» Required task 1: In the entries from the line holding "Focus the URL" through the line holding "click(139, 407)", inclusive, swap "Instruction" for "Goal" and write out those lines again with nothing else changed.

** begin Text extract **

The Twenty-second Amendment to the U.S. Constitution should be retained. It became part of the Constitution on February 27, 1951, after 70 percent of those voting in Congress approved it, and the requisite thirty-six state legislatures ratified it; a handful of additional legislatures ratified it shortly thereafter. The amendment had broad support among the public and the press, including the New York Times. Even President Harry Truman did not oppose it. Since ratification, polls have consistently found that more than two-thirds of the American people favor retaining it.
Among members of Congress to vote in favor of the Twenty-second Amendment was a young John F. Kennedy (D-MA). Asked about this amendment in 1962 when he was president, Kennedy reaffirmed his belief that two terms were enough for any president. Even former president Bill Clinton, who left little doubt about wishing he could have run for a third term, agreed that “we have it for good reasons.” When people are too long in power, Clinton explained, political sclerosis sets in.
The principle of a two-term limit has a rich heritage in this country. Thomas Jefferson, several other founders, and most of the leading Anti-Federalists favored term limits for the newly proposed U.S. presidency. Term limits were proposed and approved in some of the state constitutional ratification conventions, most notably at New York’s State Convention in 1788. Democratic President Andrew Jackson initially favored limiting the presidential term to a single four or six-year term to prevent the danger of a despot. But he eventually served two full terms before voluntarily retiring in respect to the by then well-regarded two-term tradition. The idea was supported in Democratic and Republican national party platforms at various times in the nineteenth century, including the populist-leaning Democratic Party platform of 1896. Progressive Republican Robert M. La Follette (R-WI) introduced a two-term limit measure in 1927, and his U.S. Senate colleagues approved it on a bipartisan 56-26 vote. La Follette’s resolution, similar to many previously introduced in Congress, declared “that it is the sense of the Senate that the precedent established by Washington and other Presidents of the United States in retiring from the Presidential office after their second term has become by universal concurrence, a part of our republican system of government, and that any departure from this time-honored custom would be unwise, unpatriotic and fraught with peril to our free institutions.”
The Twenty-second Amendment affirms the wisdom in LaFollette’s warning. There are a number of compelling reasons for retaining the amendment, but here are the four most important.

** end Text extract **

» Required task 2: Copy the passage of the Twenty-second Amendment text between "The Twenty-second Amendment affirms" and "four most important.", inclusive, word for word.

** begin Data provided **

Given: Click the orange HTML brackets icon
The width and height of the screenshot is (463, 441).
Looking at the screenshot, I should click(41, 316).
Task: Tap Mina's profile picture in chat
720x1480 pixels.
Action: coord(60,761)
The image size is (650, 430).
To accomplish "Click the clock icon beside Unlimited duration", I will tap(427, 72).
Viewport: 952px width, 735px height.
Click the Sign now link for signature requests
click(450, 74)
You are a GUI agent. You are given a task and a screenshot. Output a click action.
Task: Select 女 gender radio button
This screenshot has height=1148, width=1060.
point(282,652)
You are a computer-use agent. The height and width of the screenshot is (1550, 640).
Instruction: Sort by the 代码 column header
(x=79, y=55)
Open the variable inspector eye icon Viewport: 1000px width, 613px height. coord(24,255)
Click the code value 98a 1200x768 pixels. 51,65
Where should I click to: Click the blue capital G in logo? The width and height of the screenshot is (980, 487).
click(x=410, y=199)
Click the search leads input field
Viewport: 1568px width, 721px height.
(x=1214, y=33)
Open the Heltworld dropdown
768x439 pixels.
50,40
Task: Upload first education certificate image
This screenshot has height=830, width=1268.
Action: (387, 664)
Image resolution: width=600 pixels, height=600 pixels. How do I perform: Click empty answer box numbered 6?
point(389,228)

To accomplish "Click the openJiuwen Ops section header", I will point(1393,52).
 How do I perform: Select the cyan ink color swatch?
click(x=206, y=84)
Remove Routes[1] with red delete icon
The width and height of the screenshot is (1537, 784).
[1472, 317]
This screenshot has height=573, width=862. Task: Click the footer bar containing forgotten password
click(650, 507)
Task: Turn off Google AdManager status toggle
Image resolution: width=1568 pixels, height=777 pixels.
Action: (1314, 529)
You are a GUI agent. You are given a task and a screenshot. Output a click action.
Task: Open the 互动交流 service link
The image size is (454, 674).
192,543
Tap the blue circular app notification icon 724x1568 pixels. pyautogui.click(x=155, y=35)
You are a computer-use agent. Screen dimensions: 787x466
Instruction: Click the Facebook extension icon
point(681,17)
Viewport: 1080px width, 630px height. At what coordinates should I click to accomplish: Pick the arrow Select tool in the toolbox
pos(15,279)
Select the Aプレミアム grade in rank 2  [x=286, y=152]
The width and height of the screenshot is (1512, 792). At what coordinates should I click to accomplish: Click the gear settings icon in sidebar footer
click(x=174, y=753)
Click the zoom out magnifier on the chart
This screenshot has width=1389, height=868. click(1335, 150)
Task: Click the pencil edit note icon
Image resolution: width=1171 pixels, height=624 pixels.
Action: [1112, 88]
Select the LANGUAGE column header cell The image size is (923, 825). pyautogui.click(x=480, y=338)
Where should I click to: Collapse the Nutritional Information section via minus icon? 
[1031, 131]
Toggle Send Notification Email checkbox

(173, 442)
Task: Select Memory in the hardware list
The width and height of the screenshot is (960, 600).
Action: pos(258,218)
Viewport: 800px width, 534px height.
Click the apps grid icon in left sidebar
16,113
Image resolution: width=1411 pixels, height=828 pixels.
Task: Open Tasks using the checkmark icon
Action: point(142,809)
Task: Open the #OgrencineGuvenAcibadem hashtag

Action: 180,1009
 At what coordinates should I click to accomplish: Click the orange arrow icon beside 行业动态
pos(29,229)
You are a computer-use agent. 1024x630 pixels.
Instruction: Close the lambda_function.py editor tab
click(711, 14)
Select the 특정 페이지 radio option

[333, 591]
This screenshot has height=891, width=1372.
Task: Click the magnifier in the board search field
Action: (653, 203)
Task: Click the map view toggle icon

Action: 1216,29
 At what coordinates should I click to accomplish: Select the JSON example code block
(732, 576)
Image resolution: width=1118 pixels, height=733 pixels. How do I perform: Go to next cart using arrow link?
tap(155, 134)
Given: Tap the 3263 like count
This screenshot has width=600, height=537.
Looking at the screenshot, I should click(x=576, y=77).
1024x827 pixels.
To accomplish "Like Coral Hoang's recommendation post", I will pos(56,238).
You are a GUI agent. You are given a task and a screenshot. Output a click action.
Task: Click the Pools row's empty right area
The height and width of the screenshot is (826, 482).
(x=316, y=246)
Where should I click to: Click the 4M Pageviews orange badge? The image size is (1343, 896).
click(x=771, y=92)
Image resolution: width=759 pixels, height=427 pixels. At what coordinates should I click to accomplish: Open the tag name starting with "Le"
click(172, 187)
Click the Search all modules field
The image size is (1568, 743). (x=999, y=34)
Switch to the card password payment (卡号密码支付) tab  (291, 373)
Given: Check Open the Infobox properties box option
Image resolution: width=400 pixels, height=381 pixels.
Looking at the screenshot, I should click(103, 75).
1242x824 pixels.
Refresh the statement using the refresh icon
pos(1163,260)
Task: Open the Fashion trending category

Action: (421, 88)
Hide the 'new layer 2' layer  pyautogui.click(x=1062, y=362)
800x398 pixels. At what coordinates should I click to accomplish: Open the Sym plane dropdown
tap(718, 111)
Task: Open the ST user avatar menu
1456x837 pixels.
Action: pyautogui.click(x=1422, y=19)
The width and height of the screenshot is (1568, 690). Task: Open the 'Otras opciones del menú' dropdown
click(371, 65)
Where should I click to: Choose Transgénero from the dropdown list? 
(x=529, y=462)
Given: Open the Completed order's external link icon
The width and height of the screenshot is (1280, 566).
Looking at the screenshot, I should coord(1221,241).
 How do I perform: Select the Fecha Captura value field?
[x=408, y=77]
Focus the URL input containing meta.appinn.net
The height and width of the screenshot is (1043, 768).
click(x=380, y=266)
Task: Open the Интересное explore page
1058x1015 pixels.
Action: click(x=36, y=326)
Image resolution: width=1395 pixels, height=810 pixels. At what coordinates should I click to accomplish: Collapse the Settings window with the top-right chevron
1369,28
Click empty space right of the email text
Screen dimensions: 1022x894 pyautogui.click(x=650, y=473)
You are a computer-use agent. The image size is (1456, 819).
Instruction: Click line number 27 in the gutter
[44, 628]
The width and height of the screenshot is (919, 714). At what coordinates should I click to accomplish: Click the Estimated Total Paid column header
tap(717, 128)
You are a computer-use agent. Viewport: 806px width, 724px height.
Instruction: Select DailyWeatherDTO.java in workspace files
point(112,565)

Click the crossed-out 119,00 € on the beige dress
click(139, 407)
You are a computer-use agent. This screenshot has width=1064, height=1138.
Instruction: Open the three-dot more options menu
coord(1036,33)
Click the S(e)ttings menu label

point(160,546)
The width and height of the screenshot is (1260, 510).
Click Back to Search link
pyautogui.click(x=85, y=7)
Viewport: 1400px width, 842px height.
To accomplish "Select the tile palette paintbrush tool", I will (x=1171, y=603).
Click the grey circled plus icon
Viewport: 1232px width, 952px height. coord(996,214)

** end Data provided **

» Exercise result 1:
Focus the URL input containing meta.appinn.net
The height and width of the screenshot is (1043, 768).
click(x=380, y=266)
Task: Open the Интересное explore page
1058x1015 pixels.
Action: click(x=36, y=326)
Image resolution: width=1395 pixels, height=810 pixels. At what coordinates should I click to accomplish: Collapse the Settings window with the top-right chevron
1369,28
Click empty space right of the email text
Screen dimensions: 1022x894 pyautogui.click(x=650, y=473)
You are a computer-use agent. The image size is (1456, 819).
Goal: Click line number 27 in the gutter
[44, 628]
The width and height of the screenshot is (919, 714). At what coordinates should I click to accomplish: Click the Estimated Total Paid column header
tap(717, 128)
You are a computer-use agent. Viewport: 806px width, 724px height.
Goal: Select DailyWeatherDTO.java in workspace files
point(112,565)

Click the crossed-out 119,00 € on the beige dress
click(139, 407)

» Exercise result 2:
The Twenty-second Amendment affirms the wisdom in LaFollette’s warning. There are a number of compelling reasons for retaining the amendment, but here are the four most important.